According to Burning Glass Technologies, the number of cybersecurity job postings in healthcare grew by 73 percent from 2010 to 2013, to over 12,200 postings. And those jobs did not get filled quickly—it took 36 percent longer for organizations to fill cybersecurity postings in 2013, compared to all job postings.

An Oct. 24, 2015, article in Modern Healthcare further underscores the challenge of finding and retaining cybersecurity professionals in the healthcare industry. Michael Minear, the CIO at UC Davis Medical Center, indicated that he had built a strong and talented security staff—but two of his five security staff members were poached, presumably to accept higher-paying jobs.

Filling the Gaps

As highlighted in the recent Advisen report, Mitigating the Inevitable: How Organizations Manage Data Breach Exposures, only 45 percent of organizations believe they have adequate resources to detect all breaches.
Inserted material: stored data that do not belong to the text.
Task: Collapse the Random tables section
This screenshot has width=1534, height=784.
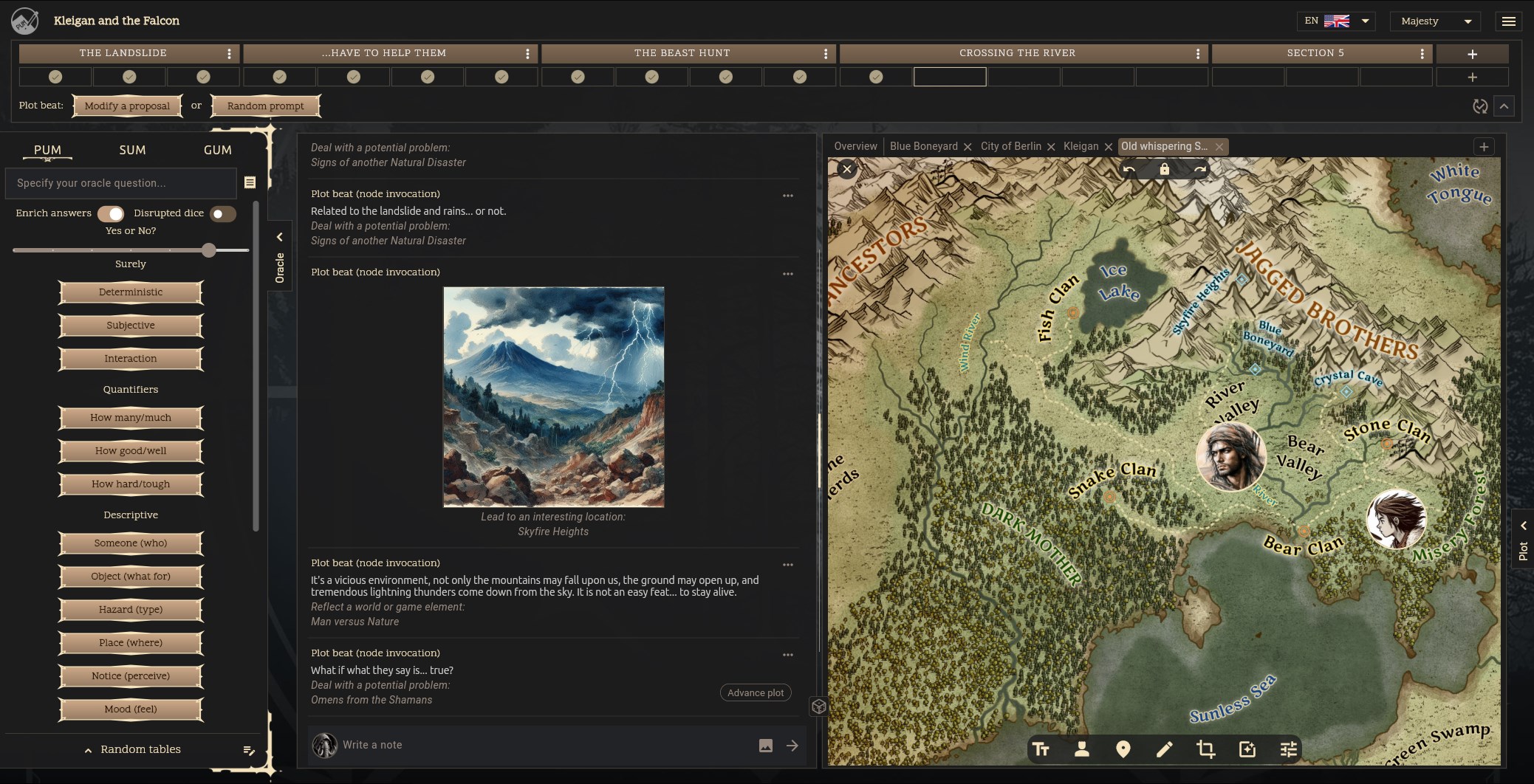Action: (90, 749)
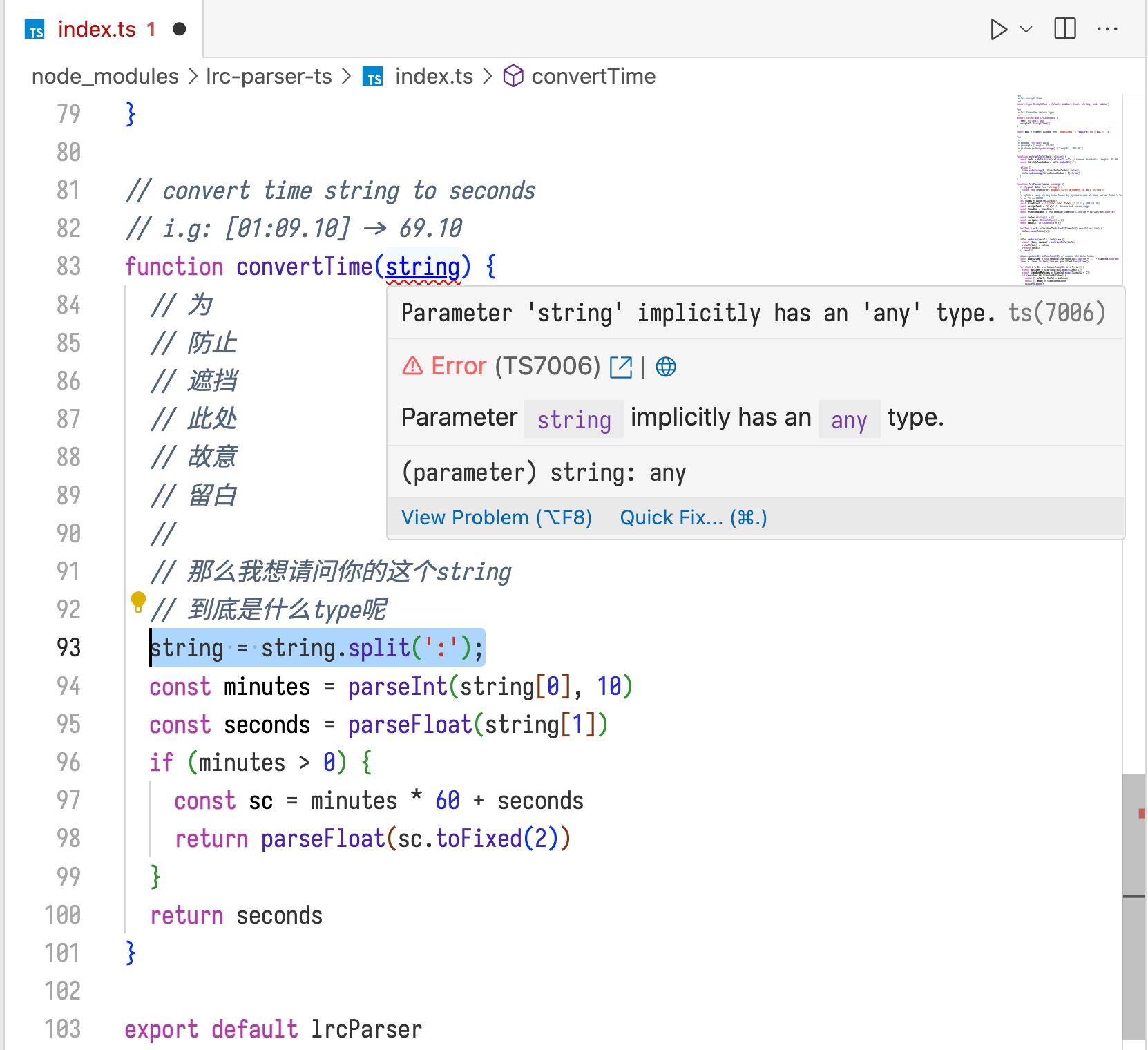Click the lightbulb quick fix icon
The width and height of the screenshot is (1148, 1050).
point(140,602)
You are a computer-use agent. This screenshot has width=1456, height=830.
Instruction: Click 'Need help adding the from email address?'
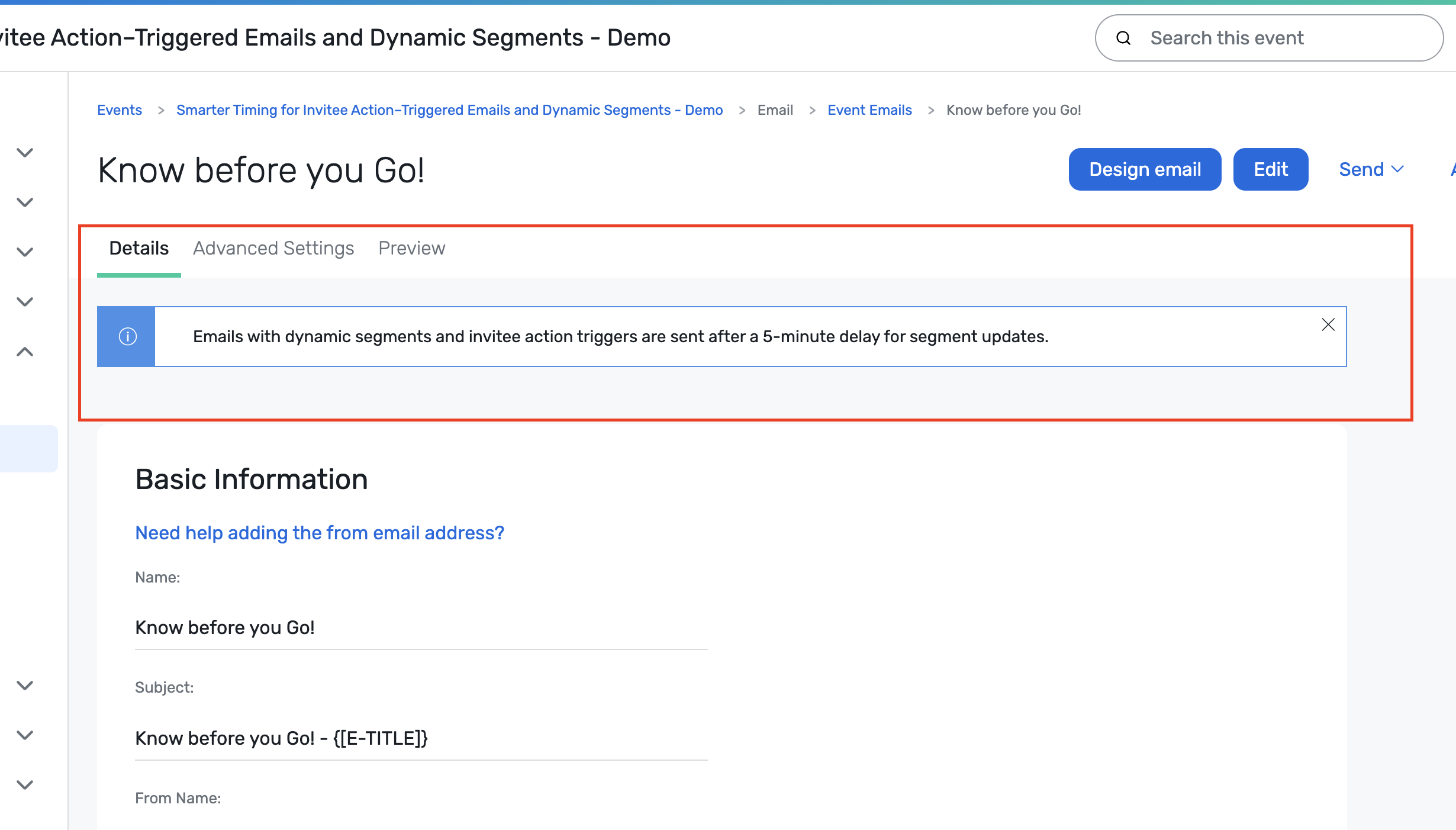pos(320,533)
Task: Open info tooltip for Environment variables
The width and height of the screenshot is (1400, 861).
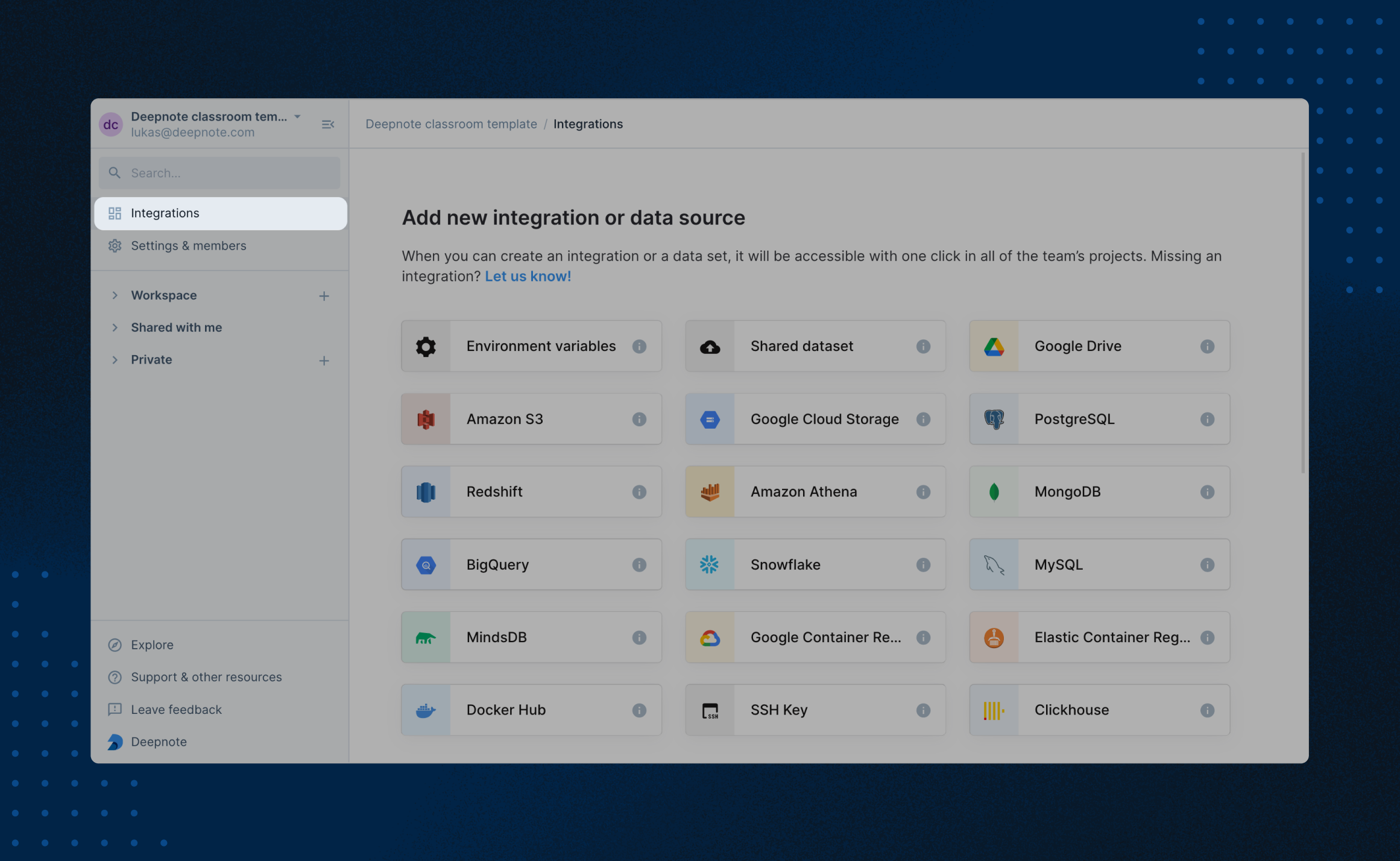Action: (x=640, y=346)
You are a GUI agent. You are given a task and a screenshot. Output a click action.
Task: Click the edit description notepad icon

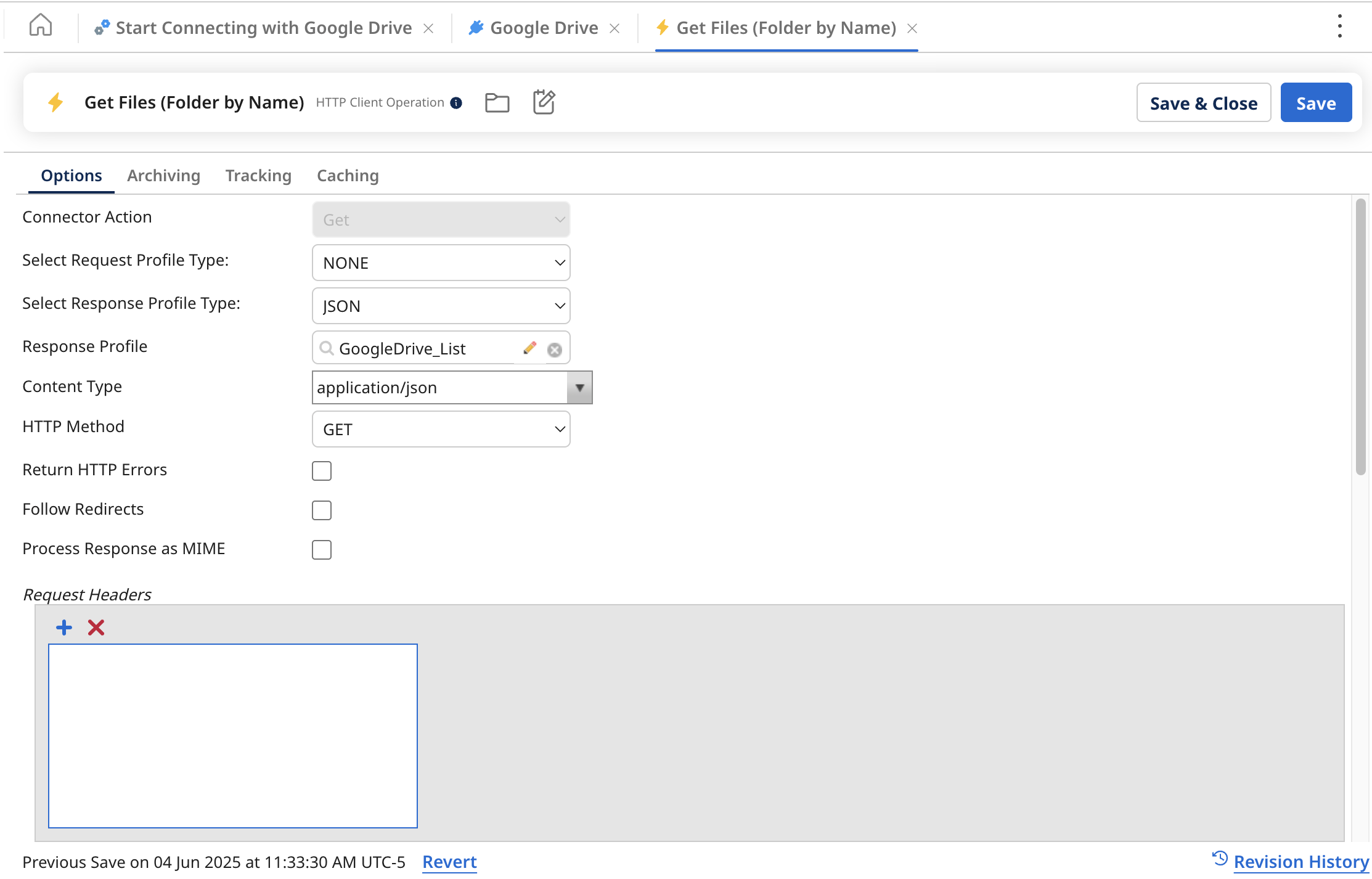(x=544, y=102)
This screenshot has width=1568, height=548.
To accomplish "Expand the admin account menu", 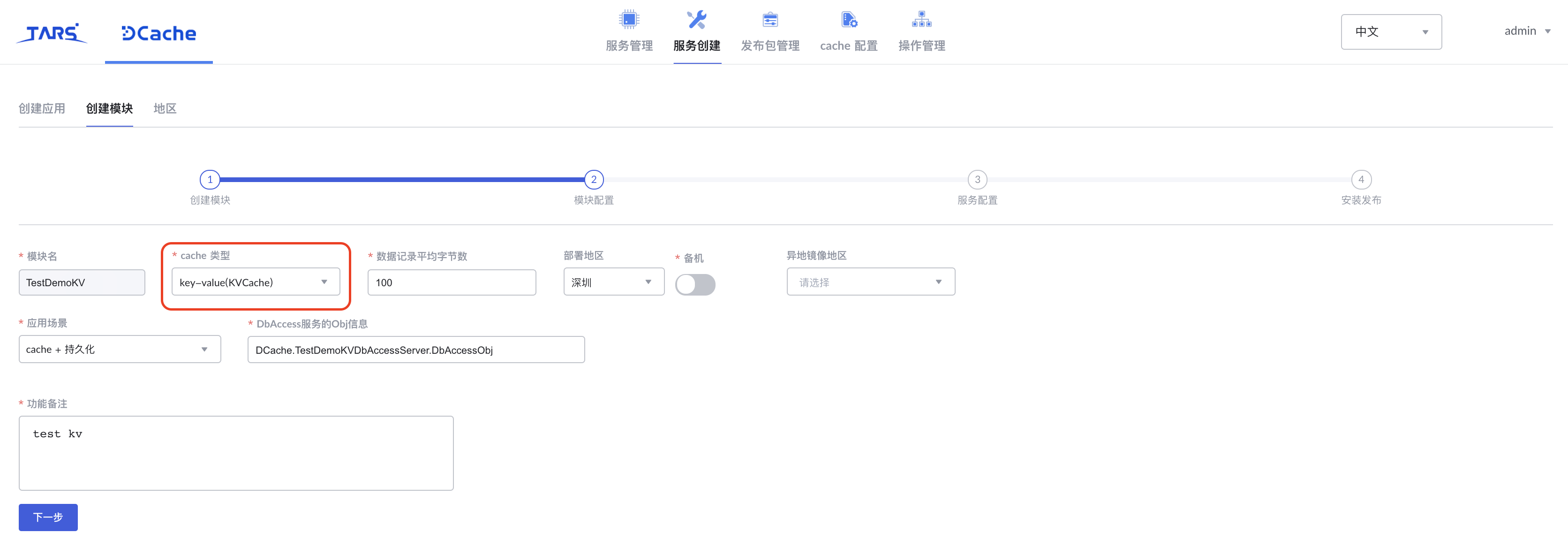I will coord(1527,30).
Help is coming—soon, we hope—for organizations that want to hire in-house experts. Colleges and universities are adding science, technology, engineering, and math (STEM) courses and degrees to meet rising demand, not only in cybersecurity but across the IT landscape. Some schools, such as Utica College, offer convenient options like an online Bachelor of Science degree in cybersecurity.

Students do not have to major in cybersecurity to pursue careers as cybersecurity professionals. Degrees in subjects such as mathematics, computer engineering, and computer science lay the necessary foundation, although it’s worth noting that none of those subjects were in the top 10 of USA Today’s 2014 list of the most popular college majors in the U.S.

Certifications can also help existing privacy and security professionals get hired and promoted, and help organizations identify the well-qualified individuals they want to hire. There are challenges here too, however. Burning Glass Technologies reports that employers recently posted 50,000 jobs requesting Certified Information Systems Security Professional (CISSP) certification—from an available pool of only 60,000 CISSP holders.

Another option for organizations that are struggling to meet their current demands for cybersecurity professionals is to train existing IT personnel. Internal training can be effective if existing employees are not already overwhelmed with other responsibilities and if organizations have the time and resources to provide the necessary training.

Other organizations—including 51 percent of those surveyed for the Advisen report—are choosing to hire one or more outside vendors that have experienced cybersecurity professionals on staff to provide forensics, data breach protection services, pre-breach services, and more.

For now, there is no magic bullet for organizations that need more or better privacy and security professionals. It certainly helps, when possible, to pay competitive salaries and offer strong benefits. You can also provide more internal training to build up your cybersecurity workforce from within. And you can outsource to outside vendors that have the specific expertise you’re looking for—and the experienced and highly skilled employees you need.